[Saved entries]
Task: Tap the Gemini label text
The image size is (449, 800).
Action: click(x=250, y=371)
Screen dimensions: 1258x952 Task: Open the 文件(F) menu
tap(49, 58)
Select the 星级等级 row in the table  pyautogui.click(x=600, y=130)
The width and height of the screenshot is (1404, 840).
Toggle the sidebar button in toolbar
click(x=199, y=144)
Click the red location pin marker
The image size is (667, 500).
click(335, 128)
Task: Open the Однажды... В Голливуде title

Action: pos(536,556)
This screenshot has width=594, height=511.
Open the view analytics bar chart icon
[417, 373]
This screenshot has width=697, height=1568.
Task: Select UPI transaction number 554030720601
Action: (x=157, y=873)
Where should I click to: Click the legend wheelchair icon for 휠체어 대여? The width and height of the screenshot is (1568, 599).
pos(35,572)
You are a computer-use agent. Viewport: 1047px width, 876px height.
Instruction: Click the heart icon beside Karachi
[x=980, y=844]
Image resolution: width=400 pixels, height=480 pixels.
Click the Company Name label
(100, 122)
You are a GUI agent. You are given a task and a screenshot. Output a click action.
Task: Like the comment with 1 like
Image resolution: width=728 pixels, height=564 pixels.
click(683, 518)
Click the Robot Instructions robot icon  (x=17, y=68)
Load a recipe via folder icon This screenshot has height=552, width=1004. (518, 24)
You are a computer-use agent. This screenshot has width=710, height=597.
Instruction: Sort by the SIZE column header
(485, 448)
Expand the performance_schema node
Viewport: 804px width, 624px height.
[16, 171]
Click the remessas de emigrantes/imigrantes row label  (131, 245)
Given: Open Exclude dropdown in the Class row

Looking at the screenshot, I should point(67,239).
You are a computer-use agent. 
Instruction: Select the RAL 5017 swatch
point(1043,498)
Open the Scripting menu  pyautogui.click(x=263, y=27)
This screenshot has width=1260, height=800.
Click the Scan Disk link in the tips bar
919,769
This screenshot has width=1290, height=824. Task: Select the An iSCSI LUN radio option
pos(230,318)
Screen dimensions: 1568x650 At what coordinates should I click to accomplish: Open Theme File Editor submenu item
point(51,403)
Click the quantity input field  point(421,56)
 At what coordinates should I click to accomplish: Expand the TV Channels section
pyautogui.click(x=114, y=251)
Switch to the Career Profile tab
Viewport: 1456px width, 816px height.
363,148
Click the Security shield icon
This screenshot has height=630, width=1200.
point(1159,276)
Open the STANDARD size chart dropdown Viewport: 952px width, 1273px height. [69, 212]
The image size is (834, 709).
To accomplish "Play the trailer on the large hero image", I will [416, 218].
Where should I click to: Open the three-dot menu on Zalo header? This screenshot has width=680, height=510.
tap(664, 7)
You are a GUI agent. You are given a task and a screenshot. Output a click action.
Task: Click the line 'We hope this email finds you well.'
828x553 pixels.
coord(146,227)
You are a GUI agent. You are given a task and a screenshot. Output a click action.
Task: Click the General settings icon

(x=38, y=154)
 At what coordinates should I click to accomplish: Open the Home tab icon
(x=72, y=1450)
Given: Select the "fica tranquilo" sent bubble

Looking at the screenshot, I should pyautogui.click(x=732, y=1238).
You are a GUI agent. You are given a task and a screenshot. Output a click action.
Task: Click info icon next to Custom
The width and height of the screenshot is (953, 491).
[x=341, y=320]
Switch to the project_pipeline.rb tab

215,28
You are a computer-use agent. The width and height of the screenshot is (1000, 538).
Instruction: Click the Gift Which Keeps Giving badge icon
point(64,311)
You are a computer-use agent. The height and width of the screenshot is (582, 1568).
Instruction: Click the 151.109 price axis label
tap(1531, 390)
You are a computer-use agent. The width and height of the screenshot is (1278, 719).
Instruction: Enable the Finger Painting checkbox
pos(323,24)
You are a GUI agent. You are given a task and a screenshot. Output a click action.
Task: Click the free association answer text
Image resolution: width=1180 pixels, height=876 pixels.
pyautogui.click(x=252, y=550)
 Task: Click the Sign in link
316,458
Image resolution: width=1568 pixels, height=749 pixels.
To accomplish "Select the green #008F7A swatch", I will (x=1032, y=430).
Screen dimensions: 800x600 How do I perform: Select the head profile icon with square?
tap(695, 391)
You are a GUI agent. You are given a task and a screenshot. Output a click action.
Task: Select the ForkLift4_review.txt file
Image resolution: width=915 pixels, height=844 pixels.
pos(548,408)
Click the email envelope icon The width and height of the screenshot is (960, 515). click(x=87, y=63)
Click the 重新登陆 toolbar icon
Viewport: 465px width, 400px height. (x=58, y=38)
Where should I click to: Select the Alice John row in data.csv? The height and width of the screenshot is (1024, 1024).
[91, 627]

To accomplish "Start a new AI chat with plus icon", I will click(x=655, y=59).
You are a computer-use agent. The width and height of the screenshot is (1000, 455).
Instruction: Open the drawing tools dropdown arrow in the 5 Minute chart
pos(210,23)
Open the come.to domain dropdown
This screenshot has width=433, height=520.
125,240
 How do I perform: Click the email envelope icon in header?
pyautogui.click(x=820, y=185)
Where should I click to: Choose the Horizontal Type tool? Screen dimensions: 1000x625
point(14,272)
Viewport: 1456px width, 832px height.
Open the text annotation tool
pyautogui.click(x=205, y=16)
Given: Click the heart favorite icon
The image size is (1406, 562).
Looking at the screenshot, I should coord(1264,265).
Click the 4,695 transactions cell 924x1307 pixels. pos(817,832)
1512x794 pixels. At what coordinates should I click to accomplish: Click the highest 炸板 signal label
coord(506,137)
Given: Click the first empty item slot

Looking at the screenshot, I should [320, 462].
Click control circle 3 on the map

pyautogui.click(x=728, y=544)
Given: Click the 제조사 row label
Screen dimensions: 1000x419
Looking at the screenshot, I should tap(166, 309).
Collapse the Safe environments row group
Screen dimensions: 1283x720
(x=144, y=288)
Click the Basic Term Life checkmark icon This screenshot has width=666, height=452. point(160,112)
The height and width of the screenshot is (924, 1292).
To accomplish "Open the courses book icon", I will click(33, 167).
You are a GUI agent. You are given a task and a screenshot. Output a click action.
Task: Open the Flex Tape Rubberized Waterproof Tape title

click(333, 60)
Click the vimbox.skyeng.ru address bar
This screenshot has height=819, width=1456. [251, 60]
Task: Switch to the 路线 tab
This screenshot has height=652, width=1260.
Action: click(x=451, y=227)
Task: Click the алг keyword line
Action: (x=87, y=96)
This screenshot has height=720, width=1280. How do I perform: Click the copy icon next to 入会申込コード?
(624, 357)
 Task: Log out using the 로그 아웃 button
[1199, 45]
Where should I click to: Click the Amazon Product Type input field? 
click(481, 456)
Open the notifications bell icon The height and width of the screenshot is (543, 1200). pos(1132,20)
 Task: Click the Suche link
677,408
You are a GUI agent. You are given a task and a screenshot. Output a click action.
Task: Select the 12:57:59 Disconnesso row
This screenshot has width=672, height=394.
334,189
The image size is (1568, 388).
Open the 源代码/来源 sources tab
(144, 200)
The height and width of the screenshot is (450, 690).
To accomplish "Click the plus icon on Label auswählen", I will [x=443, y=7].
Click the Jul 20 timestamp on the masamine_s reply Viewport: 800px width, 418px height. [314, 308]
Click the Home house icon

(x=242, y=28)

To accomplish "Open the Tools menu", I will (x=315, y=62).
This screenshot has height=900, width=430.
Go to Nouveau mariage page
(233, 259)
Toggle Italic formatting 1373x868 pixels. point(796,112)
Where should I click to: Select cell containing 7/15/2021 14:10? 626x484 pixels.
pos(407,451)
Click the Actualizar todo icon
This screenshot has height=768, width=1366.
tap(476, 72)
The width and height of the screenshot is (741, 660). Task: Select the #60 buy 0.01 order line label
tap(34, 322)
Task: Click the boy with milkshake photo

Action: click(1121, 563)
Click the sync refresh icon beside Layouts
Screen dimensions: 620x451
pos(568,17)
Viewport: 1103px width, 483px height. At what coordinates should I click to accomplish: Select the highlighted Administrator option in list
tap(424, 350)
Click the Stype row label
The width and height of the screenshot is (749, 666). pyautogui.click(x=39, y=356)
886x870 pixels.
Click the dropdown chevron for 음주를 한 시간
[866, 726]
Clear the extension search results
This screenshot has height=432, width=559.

▸ **PROBLEM STATEMENT**: Please copy the material from its first line through the line that contains "Action: (x=157, y=873)", swapping "sidebar" for "navigation panel" and leaving everything else unchanged.

▸ **SOLUTION**:
Task: Tap the Gemini label text
The image size is (449, 800).
Action: click(x=250, y=371)
Screen dimensions: 1258x952 Task: Open the 文件(F) menu
tap(49, 58)
Select the 星级等级 row in the table  pyautogui.click(x=600, y=130)
The width and height of the screenshot is (1404, 840).
Toggle the navigation panel button in toolbar
click(x=199, y=144)
Click the red location pin marker
The image size is (667, 500).
click(335, 128)
Task: Open the Однажды... В Голливуде title

Action: pos(536,556)
This screenshot has width=594, height=511.
Open the view analytics bar chart icon
[417, 373]
This screenshot has width=697, height=1568.
Task: Select UPI transaction number 554030720601
Action: (x=157, y=873)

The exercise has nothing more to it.